En revanche l’employeur n’a pas à rappeler la justification de l’impossibilité de reclassement du salarié concerné, même si les recherches préalables de reclassement sont appréciées le cas échéant par le Juge, en cas de contestation de la légitimité du licenciement économique. En effet, l’employeur a déjà l’obligation de notifier cette justification par écrit, antérieurement à l’envoi de la convocation à entretien préalable ou de la lettre de licenciement.
Toutefois quand l’employeur propose des offres de reclassement au salarié, celles-ci doivent être précises pour satisfaire sur ce point à l’appréciation d’un motif économique réel et sérieux. A défaut, et même si le salarié les a refusées, le licenciement sera considéré comme abusif, et l’employeur condamné.
Or l’article D.1233-2-1du Code du travail dicte les mentions obligatoires de cette offre de reclassement personnalisée : l’irrégularité de l’une d’entre elle disqualifie totalement le licenciement économique. C’est ce que rappelle la Cour de cassation dans l’arrêt ci-dessous principalement reproduit.

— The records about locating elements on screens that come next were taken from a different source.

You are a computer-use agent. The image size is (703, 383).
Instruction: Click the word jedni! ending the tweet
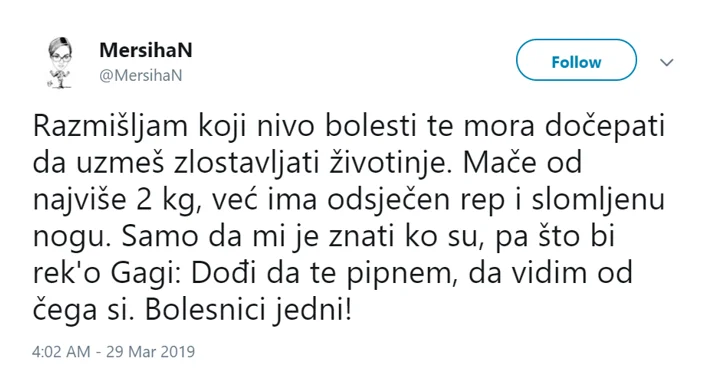pyautogui.click(x=312, y=311)
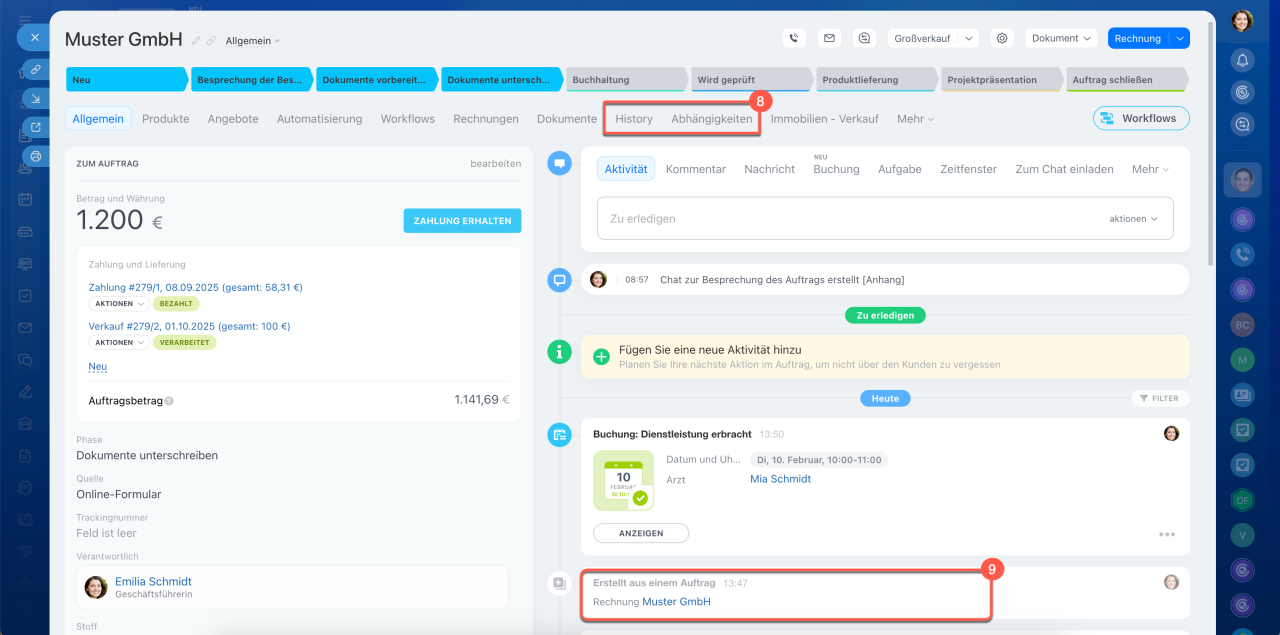1280x635 pixels.
Task: Open the Kommentar tab in timeline
Action: click(695, 169)
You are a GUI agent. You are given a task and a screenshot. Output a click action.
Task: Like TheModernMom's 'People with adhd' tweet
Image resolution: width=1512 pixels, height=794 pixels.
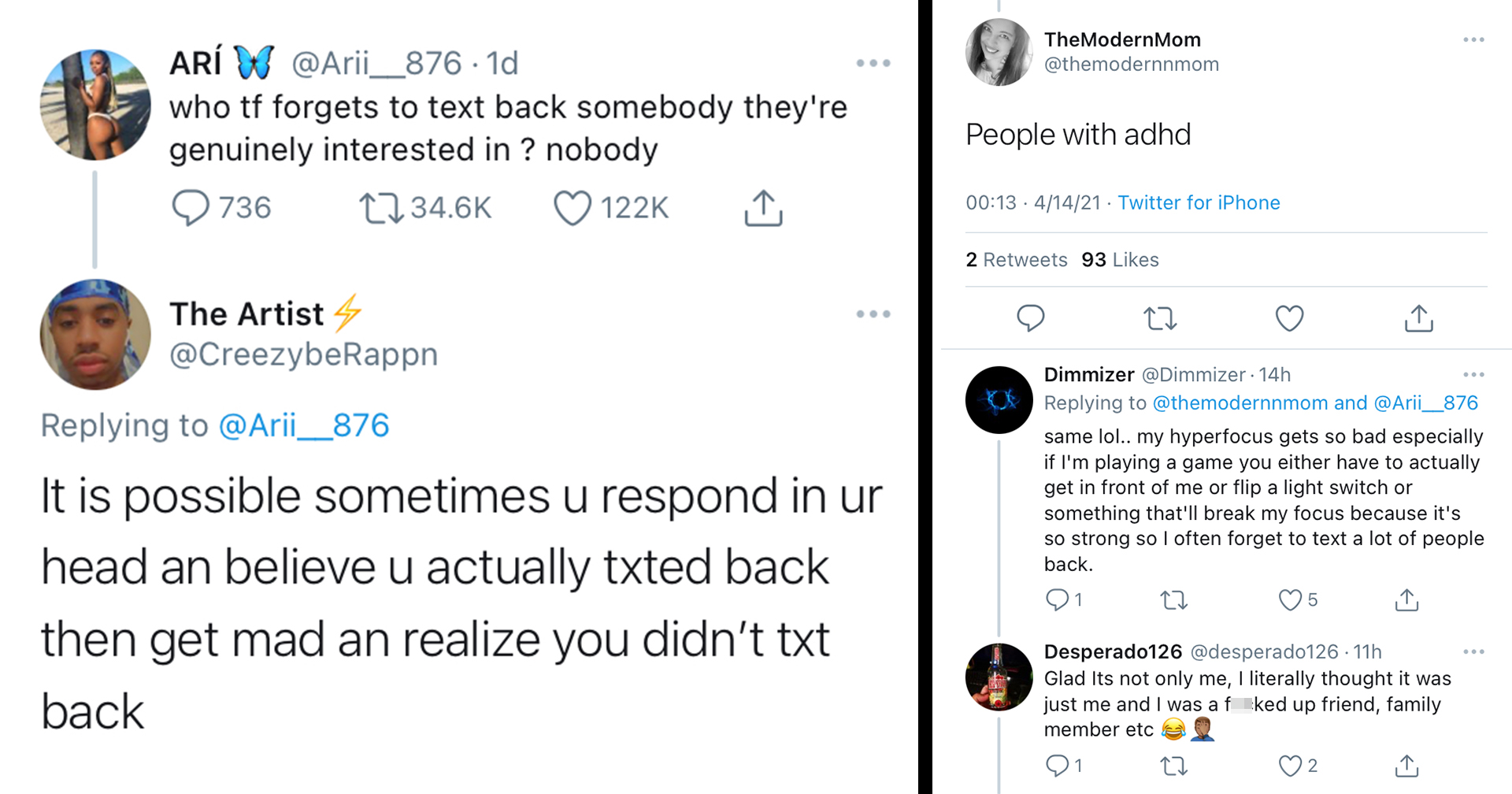click(x=1289, y=318)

COUR DE CASSATION, Chambre sociale, 23 octobre 2024 (pourvoi n° 23-19.629, publié au Bulletin)
La société Orthograu technologies, société par actions simplifiée unipersonnelle, dont le siège est [Adresse 2], a formé le pourvoi n° M 23-19.629 contre l’arrêt rendu le 8 juin 2023 par la cour d’appel de Pau (chambre sociale), dans le litige l’opposant à Mme [Y] [D], domiciliée [Adresse 1], défenderesse à la cassation.
(…)
Faits et procédure
1. Selon l’arrêt attaqué (Pau, 8 juin 2023), Mme [D] a été engagée en qualité de vendeuse spécialisée, le 15 juillet 1986, par la société Espace santé Grau, aux droits de laquelle vient la société Orthograu technologie.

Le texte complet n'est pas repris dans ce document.